* [Source data]:
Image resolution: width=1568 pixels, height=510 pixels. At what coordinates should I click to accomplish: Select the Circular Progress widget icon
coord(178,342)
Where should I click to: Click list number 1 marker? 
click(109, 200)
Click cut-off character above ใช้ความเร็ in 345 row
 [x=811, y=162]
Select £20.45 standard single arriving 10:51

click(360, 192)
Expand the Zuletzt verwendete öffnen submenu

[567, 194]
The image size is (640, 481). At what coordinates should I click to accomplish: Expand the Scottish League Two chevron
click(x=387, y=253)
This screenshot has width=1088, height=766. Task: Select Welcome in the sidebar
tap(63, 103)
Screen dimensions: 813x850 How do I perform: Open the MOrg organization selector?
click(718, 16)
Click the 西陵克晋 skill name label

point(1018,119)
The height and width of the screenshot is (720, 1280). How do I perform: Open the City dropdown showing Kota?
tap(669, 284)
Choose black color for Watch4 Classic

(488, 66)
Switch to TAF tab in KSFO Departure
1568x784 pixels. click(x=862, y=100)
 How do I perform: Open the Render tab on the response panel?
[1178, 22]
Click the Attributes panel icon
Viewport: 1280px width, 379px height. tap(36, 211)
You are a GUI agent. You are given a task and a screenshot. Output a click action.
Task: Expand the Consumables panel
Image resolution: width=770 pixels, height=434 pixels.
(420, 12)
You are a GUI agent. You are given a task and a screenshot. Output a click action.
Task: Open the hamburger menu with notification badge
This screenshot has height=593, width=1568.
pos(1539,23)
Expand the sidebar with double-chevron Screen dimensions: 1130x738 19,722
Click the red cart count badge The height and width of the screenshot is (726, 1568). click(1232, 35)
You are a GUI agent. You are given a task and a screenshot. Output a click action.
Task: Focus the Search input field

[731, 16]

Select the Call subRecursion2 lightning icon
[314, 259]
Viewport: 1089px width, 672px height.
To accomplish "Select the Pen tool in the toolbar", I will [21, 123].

* [What the task requires]: Look above for the line containing "This screenshot has height=593, width=1568."; reproduce it and every line after it through the end of the material, exactly, and nothing else.

* [Solution to this exercise]:
This screenshot has height=593, width=1568.
pos(1539,23)
Expand the sidebar with double-chevron Screen dimensions: 1130x738 19,722
Click the red cart count badge The height and width of the screenshot is (726, 1568). click(1232, 35)
You are a GUI agent. You are given a task and a screenshot. Output a click action.
Task: Focus the Search input field

[731, 16]

Select the Call subRecursion2 lightning icon
[314, 259]
Viewport: 1089px width, 672px height.
To accomplish "Select the Pen tool in the toolbar", I will [21, 123].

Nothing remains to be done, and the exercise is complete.